## Task goal
Copy the rows from the line with "1456x819 pixels." to the line with "click(180, 24)", both included, word for word.

## Given records
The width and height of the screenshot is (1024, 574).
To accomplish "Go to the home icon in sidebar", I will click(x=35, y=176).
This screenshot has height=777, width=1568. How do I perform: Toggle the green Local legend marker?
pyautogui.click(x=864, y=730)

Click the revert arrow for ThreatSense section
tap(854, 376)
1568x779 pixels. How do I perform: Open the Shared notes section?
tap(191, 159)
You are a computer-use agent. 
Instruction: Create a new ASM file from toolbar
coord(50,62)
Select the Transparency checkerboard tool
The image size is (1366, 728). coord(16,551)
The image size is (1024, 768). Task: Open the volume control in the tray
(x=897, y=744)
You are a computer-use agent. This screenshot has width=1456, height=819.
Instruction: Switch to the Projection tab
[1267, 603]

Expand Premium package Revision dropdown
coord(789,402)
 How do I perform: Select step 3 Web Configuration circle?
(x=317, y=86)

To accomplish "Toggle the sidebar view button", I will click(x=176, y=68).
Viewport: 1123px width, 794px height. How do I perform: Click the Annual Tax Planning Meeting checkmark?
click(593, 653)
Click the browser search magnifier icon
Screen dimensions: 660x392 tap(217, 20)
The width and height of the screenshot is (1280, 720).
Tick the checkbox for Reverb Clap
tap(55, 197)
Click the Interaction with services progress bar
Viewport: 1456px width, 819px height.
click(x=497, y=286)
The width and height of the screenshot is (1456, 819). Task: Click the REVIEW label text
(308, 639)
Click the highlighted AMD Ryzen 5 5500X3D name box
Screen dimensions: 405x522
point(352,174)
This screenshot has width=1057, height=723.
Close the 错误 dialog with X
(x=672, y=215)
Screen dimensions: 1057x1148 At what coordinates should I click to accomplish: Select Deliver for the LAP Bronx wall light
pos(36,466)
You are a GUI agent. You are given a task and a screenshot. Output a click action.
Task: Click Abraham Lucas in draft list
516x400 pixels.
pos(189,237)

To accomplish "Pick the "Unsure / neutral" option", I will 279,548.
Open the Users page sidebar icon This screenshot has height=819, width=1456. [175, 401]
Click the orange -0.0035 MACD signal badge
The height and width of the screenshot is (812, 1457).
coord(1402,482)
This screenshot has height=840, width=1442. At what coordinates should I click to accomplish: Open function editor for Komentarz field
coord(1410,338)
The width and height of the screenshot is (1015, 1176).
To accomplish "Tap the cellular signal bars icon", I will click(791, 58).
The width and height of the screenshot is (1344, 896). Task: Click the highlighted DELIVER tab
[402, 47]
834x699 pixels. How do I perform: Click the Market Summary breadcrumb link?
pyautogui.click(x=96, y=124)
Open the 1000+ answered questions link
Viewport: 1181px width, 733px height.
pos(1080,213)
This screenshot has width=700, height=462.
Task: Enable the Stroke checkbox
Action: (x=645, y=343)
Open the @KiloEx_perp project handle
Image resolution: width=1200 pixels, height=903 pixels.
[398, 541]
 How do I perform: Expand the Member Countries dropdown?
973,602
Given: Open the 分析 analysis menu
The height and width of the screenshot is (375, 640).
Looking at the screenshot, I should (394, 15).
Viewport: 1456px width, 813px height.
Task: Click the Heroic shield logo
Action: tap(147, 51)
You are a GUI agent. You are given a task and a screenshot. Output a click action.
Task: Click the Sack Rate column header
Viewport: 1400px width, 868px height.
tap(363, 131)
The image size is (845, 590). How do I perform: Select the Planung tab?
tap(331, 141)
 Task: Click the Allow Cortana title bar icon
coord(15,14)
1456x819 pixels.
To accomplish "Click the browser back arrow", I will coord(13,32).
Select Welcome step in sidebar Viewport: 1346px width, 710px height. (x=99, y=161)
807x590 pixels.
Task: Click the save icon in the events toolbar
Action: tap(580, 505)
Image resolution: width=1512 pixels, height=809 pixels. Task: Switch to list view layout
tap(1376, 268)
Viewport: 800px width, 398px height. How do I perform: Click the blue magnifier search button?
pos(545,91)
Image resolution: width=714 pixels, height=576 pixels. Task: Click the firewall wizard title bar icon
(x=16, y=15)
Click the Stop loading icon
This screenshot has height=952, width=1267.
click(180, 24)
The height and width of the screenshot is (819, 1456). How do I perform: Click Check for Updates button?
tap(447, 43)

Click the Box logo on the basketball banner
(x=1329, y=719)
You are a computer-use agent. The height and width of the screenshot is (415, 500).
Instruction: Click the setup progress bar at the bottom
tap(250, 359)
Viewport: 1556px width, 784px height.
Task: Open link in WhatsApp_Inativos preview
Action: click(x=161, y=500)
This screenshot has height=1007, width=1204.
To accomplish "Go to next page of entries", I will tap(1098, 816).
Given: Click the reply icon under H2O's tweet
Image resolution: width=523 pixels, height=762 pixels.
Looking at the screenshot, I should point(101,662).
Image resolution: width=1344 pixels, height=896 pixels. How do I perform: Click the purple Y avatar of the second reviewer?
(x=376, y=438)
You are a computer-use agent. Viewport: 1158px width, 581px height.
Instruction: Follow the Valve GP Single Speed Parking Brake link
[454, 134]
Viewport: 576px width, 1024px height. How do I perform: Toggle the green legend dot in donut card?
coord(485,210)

## In response
1456x819 pixels.
To accomplish "Click the browser back arrow", I will coord(13,32).
Select Welcome step in sidebar Viewport: 1346px width, 710px height. (x=99, y=161)
807x590 pixels.
Task: Click the save icon in the events toolbar
Action: tap(580, 505)
Image resolution: width=1512 pixels, height=809 pixels. Task: Switch to list view layout
tap(1376, 268)
Viewport: 800px width, 398px height. How do I perform: Click the blue magnifier search button?
pos(545,91)
Image resolution: width=714 pixels, height=576 pixels. Task: Click the firewall wizard title bar icon
(x=16, y=15)
Click the Stop loading icon
This screenshot has height=952, width=1267.
click(180, 24)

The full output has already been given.